In a piece published by the Washington Institute, Ross detailed an identical list of conditions, reservations and difficulties to the one presented by Obama, and in Ehud Barak's announcements: closing the facility at Fordo, halting enrichment of over five percent, limiting the number of centrifuges and lower-level enriched uranium to be left inside Iran, tight international supervision and the conclusion of an agreement within a few months, lest the negotiations period be exploited to achieve irreversible military progress.
These demands also appear in Barak's statements, which deny that Israel is willing to show flexibility. This, in his eyes, could be considered giving in to Iranian pressure and demands by Russia and China (without whose approval, the UN Security Council will not give its approval to the agreement).
But this is just an opening position, and as such it has two weaknesses. First, no side can expect to take away from the negotiations all of the things it sought at the beginning. The Americans and their allies will need to give up on a quarter, or maybe half, of their wishes – in terms of the level of enrichment, the number of kilograms or centrifuges, in the extent of penetration into Iranian sovereignty and in the period of time granted to the negotiations. All of this is happening on the eve of elections, with Obama preventing Israel from acting until the negotiations are exhausted.
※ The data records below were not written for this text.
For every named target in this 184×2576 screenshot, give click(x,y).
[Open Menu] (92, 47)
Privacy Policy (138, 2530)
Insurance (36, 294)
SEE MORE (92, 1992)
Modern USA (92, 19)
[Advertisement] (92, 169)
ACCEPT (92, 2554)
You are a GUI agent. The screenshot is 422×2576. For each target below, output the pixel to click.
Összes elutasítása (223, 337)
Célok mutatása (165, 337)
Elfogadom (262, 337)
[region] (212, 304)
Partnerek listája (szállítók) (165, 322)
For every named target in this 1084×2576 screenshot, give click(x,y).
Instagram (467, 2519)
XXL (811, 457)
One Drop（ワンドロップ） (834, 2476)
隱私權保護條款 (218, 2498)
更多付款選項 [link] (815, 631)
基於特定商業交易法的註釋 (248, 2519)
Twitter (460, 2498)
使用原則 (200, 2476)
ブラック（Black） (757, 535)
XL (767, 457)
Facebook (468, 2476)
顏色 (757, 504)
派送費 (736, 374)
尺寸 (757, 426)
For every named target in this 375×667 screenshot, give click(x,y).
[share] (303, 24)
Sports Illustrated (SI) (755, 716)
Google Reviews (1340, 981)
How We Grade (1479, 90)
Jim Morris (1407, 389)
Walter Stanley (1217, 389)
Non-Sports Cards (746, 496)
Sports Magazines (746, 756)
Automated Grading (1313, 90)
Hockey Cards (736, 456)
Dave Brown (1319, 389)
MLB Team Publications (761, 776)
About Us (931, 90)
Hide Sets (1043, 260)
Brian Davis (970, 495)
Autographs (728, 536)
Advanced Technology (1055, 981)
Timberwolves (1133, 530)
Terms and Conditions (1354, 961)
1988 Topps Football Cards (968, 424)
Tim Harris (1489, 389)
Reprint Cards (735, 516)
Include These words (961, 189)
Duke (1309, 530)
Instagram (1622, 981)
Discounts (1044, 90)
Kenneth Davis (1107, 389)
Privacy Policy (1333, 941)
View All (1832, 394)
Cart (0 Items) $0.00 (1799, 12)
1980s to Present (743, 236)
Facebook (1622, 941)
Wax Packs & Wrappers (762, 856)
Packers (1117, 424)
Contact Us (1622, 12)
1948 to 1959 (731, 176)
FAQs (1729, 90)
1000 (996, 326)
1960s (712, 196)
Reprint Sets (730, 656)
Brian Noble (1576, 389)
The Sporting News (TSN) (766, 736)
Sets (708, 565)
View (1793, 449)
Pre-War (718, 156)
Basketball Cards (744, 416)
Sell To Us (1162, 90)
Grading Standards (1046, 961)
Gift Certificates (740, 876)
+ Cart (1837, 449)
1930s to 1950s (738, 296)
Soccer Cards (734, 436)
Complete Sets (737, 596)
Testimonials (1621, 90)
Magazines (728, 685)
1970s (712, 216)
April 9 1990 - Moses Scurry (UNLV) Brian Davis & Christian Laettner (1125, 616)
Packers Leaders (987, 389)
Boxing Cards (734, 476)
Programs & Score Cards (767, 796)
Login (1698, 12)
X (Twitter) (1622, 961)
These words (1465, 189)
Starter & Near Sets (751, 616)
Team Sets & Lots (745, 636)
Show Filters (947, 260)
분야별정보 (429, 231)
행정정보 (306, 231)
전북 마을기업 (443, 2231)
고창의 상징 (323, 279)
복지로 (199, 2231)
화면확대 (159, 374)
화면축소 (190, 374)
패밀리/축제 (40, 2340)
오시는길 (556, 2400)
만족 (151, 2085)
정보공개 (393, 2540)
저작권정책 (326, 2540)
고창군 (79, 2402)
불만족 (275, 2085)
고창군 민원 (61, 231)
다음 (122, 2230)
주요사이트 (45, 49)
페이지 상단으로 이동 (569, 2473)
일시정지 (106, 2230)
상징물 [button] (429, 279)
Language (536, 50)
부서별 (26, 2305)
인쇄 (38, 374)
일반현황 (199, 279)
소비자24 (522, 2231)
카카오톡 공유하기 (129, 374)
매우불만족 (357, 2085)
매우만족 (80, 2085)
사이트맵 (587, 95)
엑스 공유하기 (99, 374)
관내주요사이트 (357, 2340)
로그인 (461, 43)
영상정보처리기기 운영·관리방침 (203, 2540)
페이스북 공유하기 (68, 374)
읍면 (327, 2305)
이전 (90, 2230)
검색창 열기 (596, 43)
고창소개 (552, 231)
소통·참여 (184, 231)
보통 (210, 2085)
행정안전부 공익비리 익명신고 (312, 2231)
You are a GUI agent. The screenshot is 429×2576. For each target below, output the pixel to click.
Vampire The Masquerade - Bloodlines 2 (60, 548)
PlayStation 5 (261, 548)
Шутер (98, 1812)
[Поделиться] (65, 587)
The Americans have other demands as well, regional demands, which are not directly connected to the nuclear issue (in addition to disconnecting relations with the terrorist groups that could acquire and use nuclear weapons), but they only highlight the second weakness in their negotiating position: the Iranians will present their own demands.
For example, they could restate the old demand to apply equal standards to Israel's nuclear project. Obama is not authorized to reject such a demand out of hand, while his superpower partners are not committed to the understandings reached between Richard Nixon and his successors with Golda Meir and her successors. The Iranian demand will be passed along, without Erdogan's services, to Netanyahu.
In such a case, the ball will move from Iran's to Israel's court - if the Iranian nuclear project is perceived as such an existential threat by Israel, it should be willing to pay a high price for its removal. Netanyahu and Barak will have to reveal their positions: what is the value of closing Fordo, Nantanz and Isfahan in comparison to the future of Dimona. As such, Obama's ultimatum/negotiations are directed at more than one capital city, more than one government, in the Middle East.